## WHAT YOU SHOULD DO:
Rewrite the rows from the line containing "This screenshot has" through the line containing "tap(719, 218)" in full, adding 92 to each coordinate in their answers and leaving out the pictures.
** start ENTRIES SUPPLIED **
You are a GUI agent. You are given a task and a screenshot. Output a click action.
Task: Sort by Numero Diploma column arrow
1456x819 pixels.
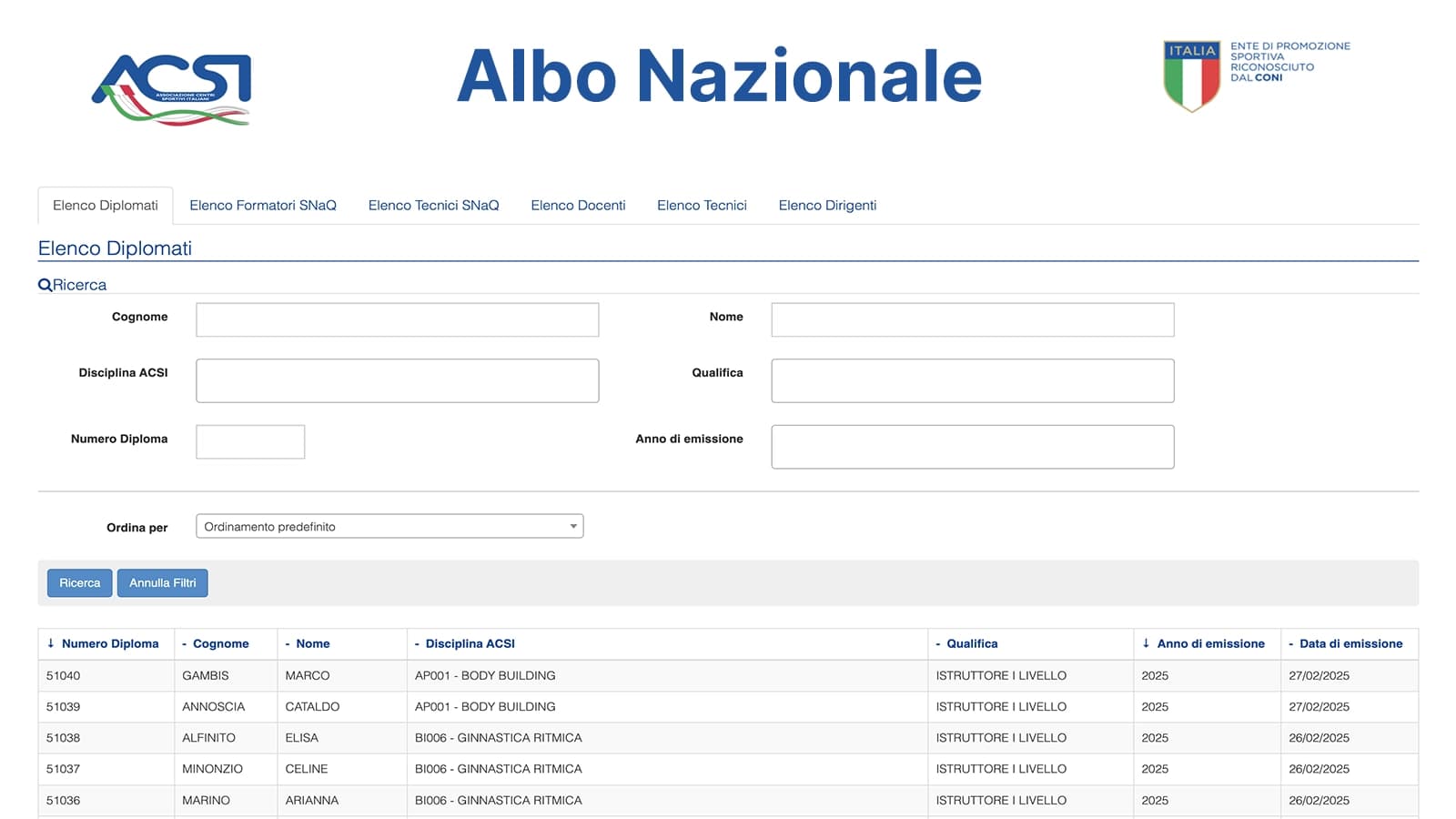[51, 643]
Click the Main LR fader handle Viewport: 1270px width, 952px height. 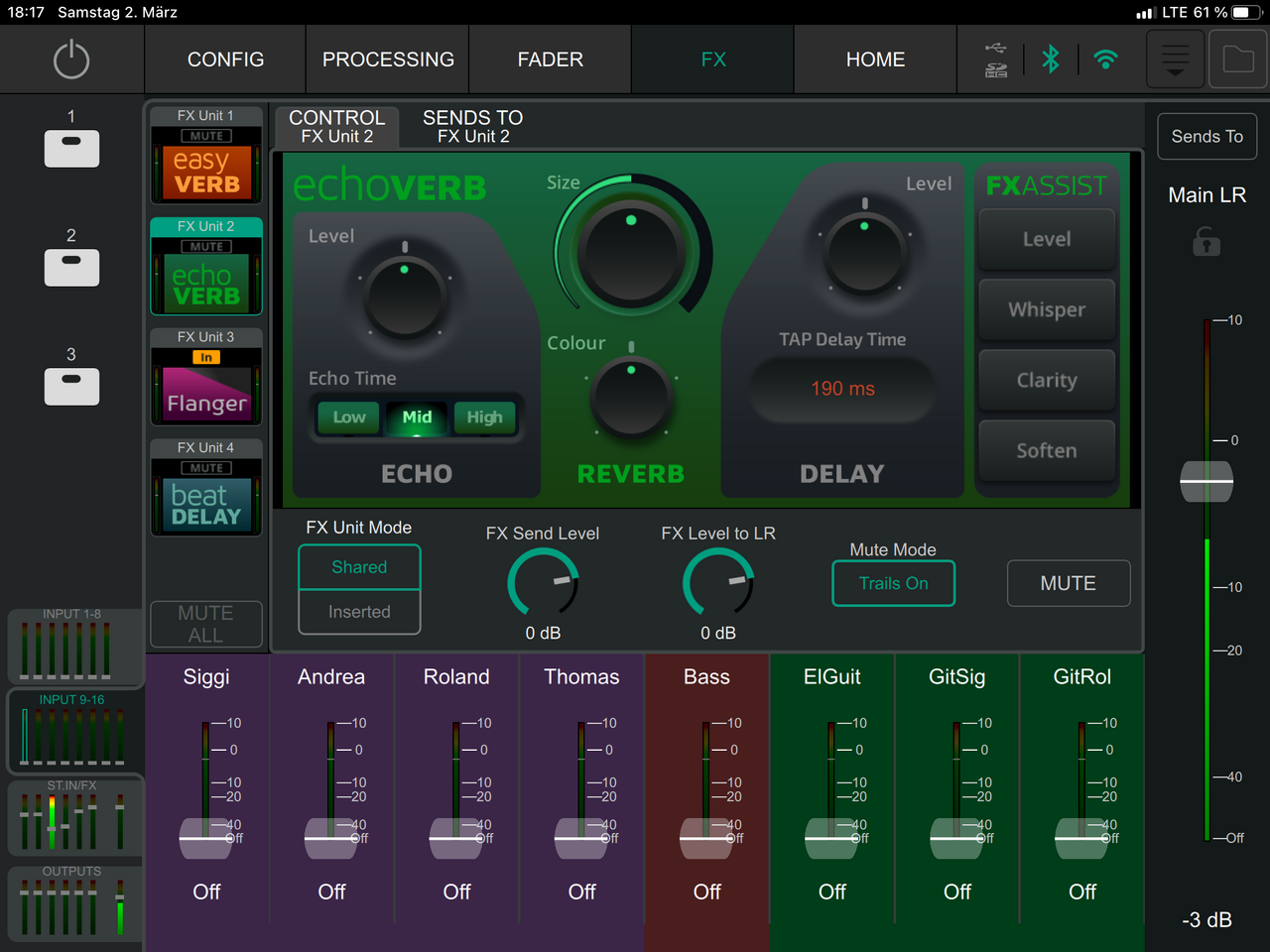point(1206,481)
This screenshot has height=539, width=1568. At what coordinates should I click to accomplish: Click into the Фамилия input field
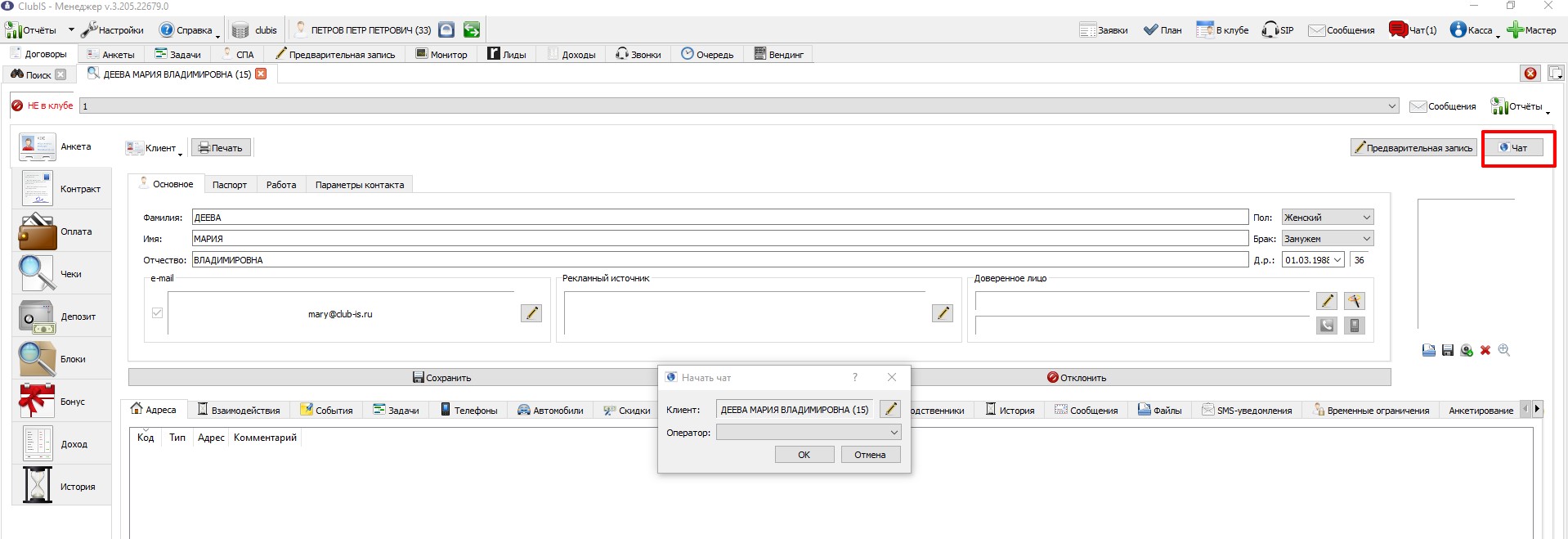tap(719, 218)
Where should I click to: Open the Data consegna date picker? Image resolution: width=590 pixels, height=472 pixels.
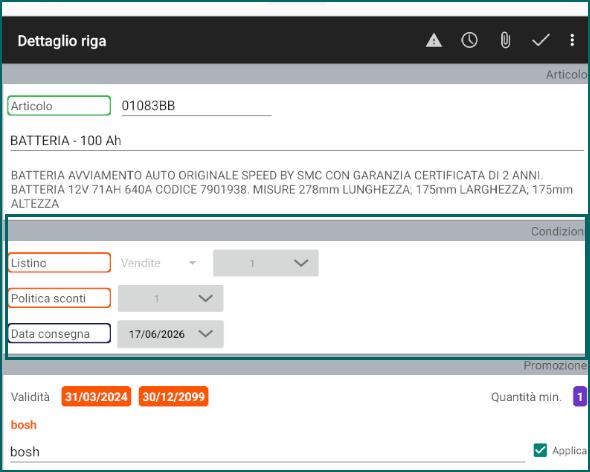(x=170, y=334)
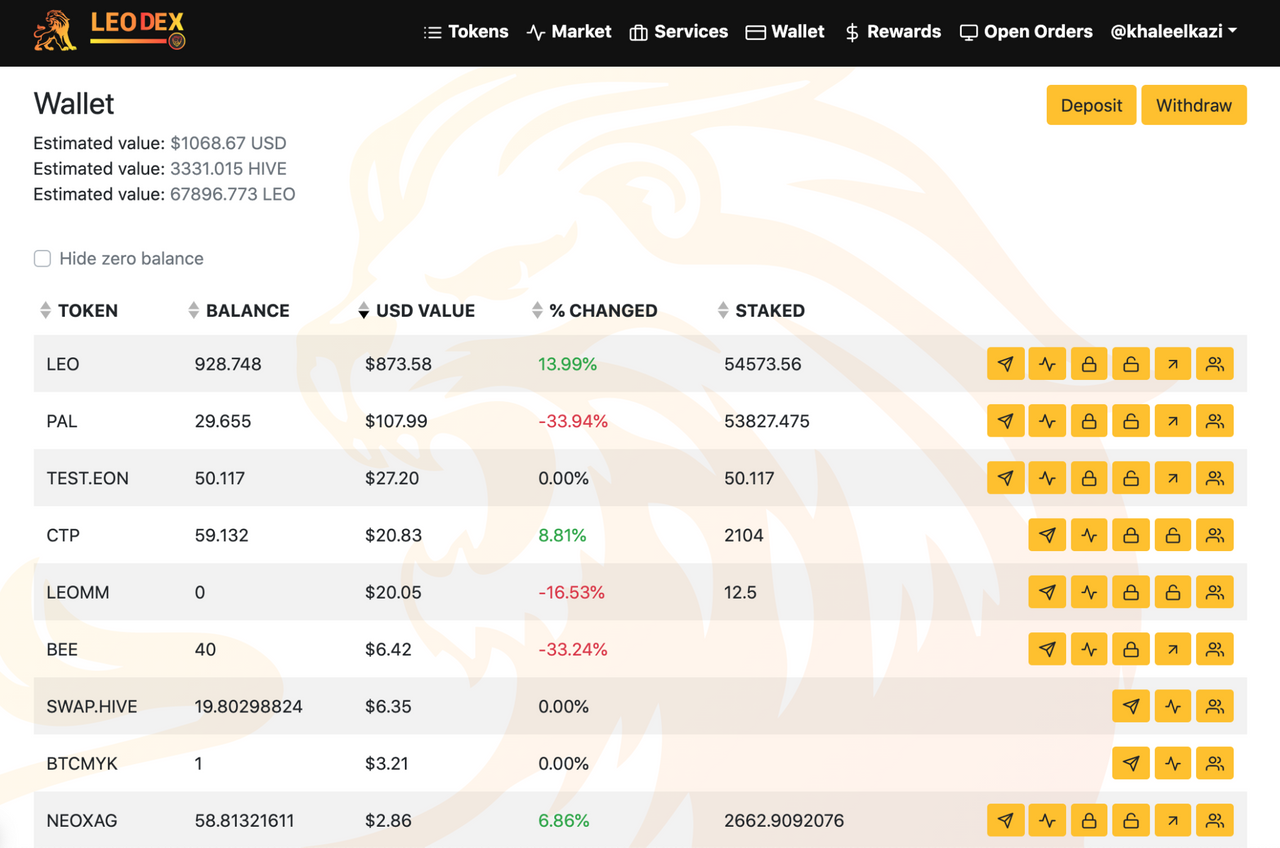
Task: Delegate TEST.EON using the arrow icon
Action: [1173, 478]
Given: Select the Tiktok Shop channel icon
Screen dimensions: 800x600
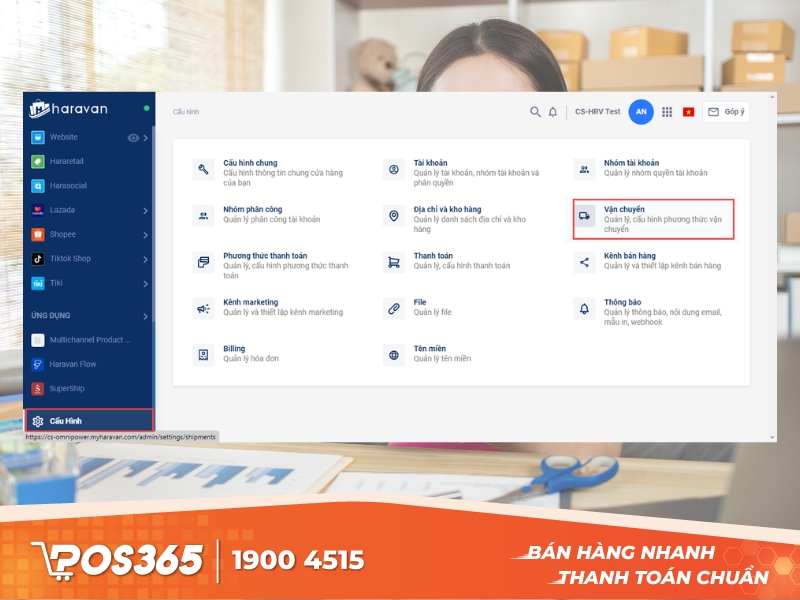Looking at the screenshot, I should (38, 258).
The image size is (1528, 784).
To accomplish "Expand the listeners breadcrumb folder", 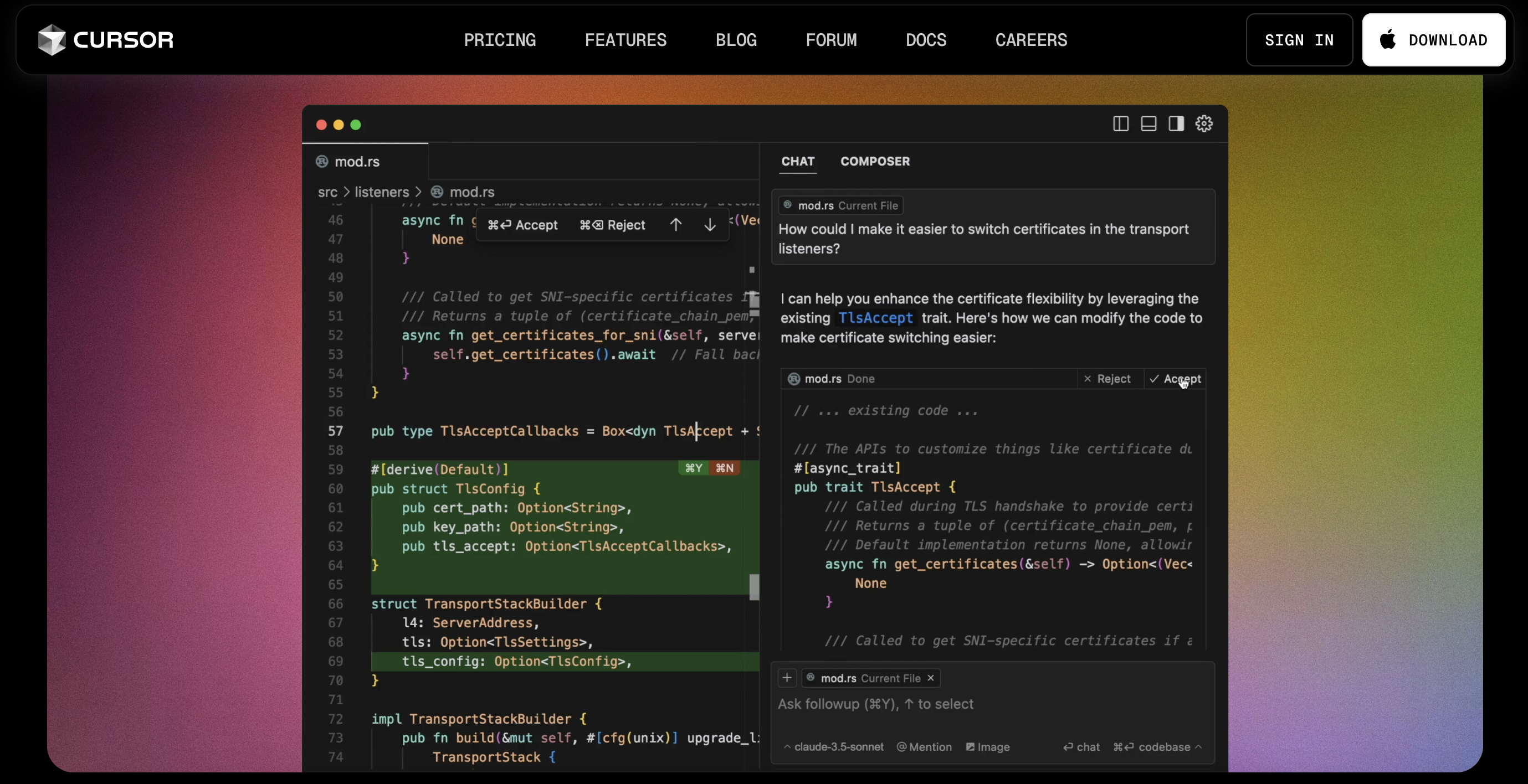I will (381, 192).
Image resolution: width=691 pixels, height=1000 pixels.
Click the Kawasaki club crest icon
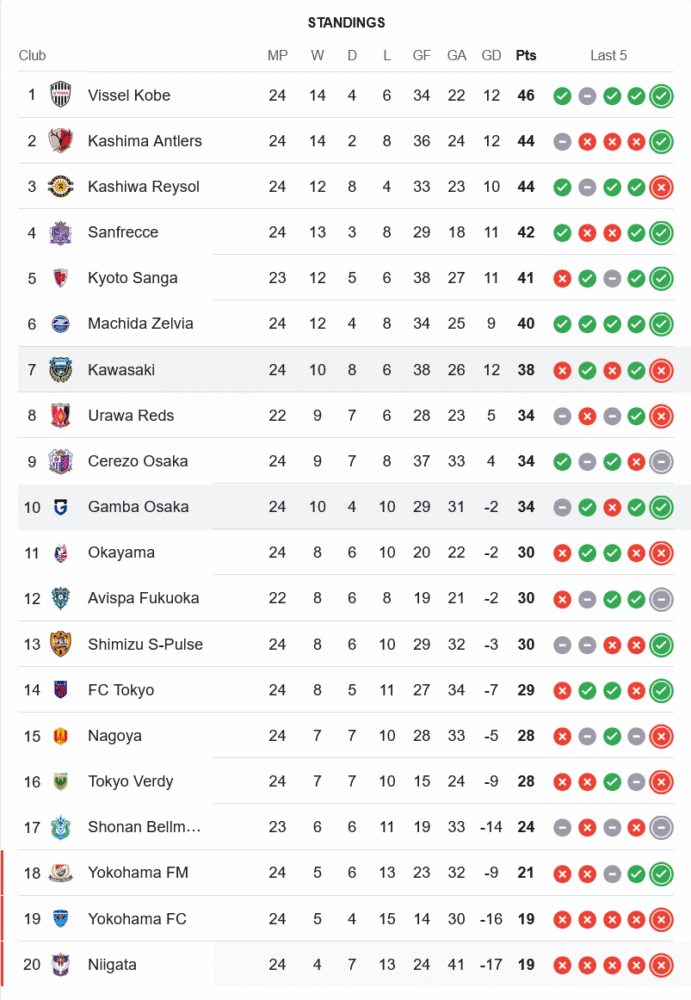(x=61, y=370)
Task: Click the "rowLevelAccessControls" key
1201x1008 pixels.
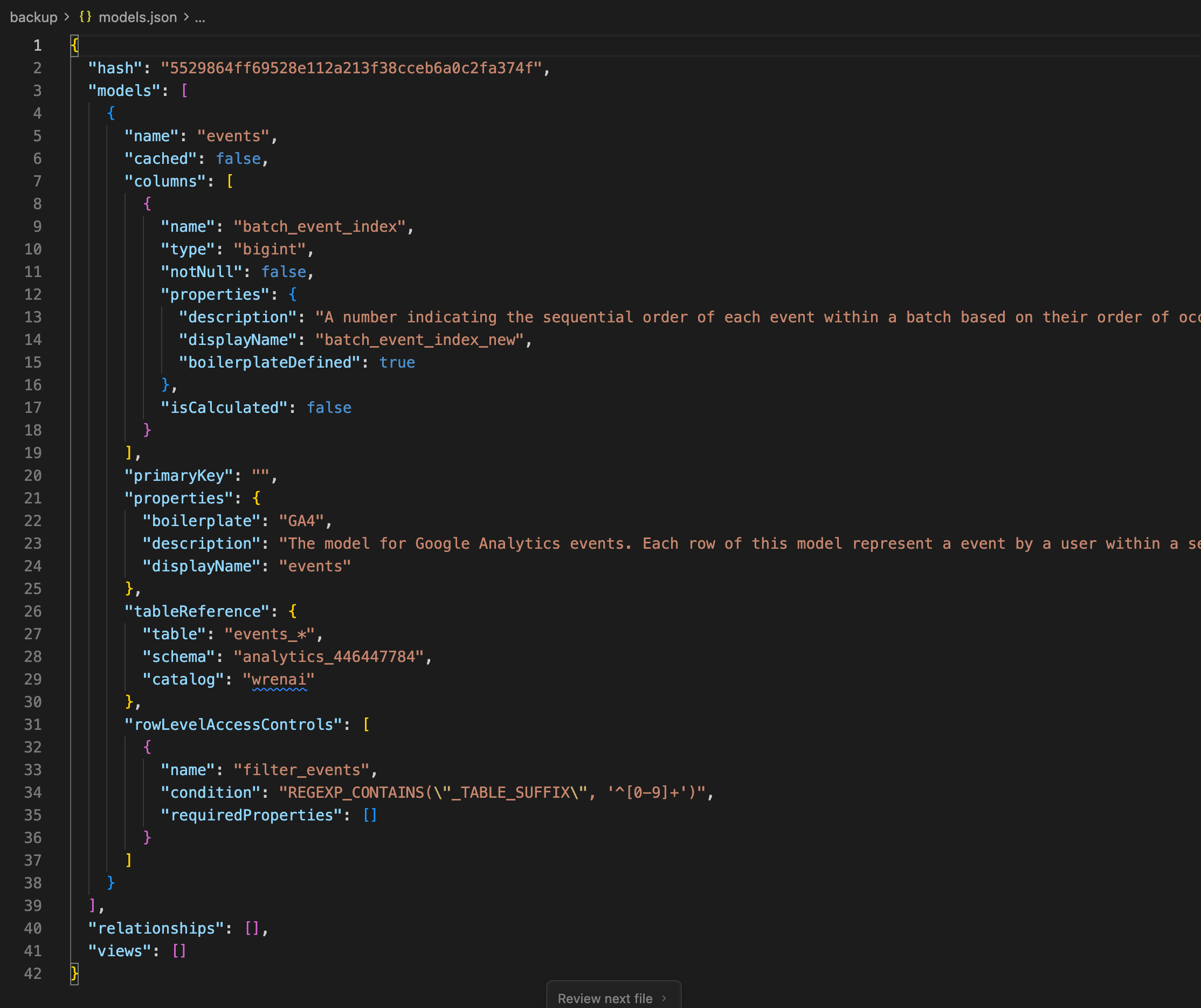Action: [233, 724]
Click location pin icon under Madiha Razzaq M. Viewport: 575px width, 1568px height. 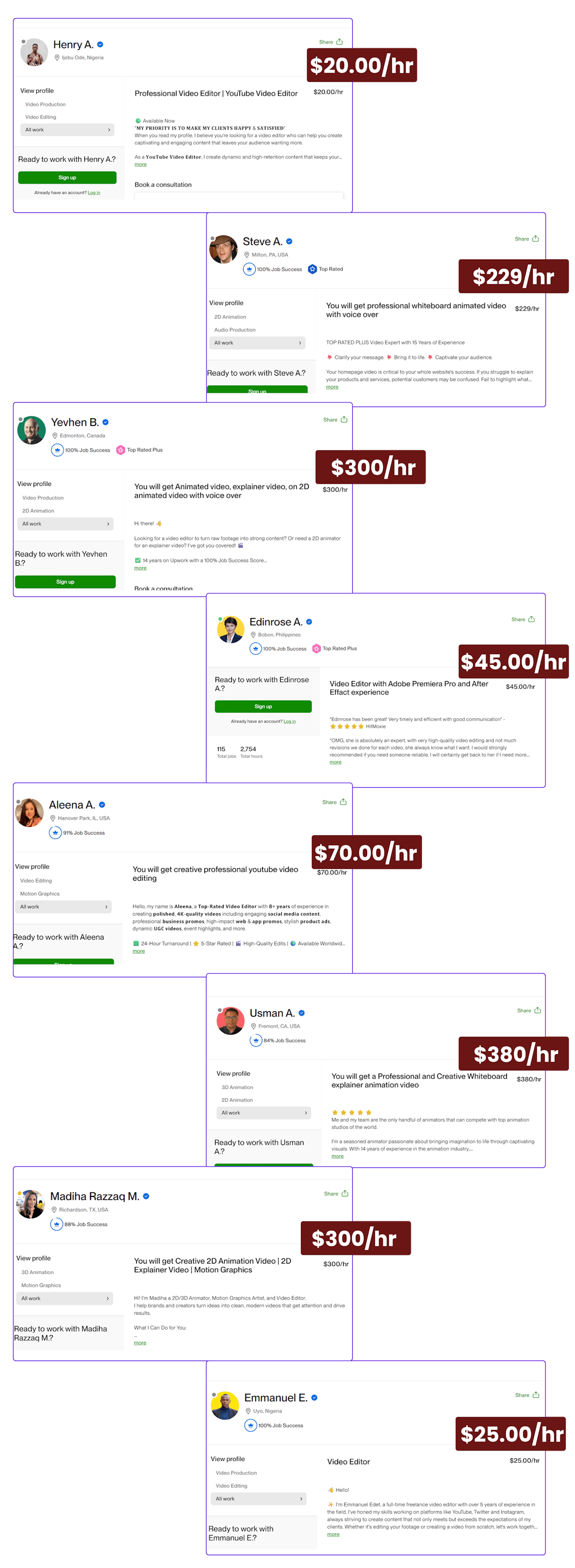pyautogui.click(x=54, y=1210)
** end ENTRIES SUPPLIED **
## TASK SOLUTION:
This screenshot has height=539, width=1568. At what coordinates should I click to accomplish: Click into the Фамилия input field
tap(811, 310)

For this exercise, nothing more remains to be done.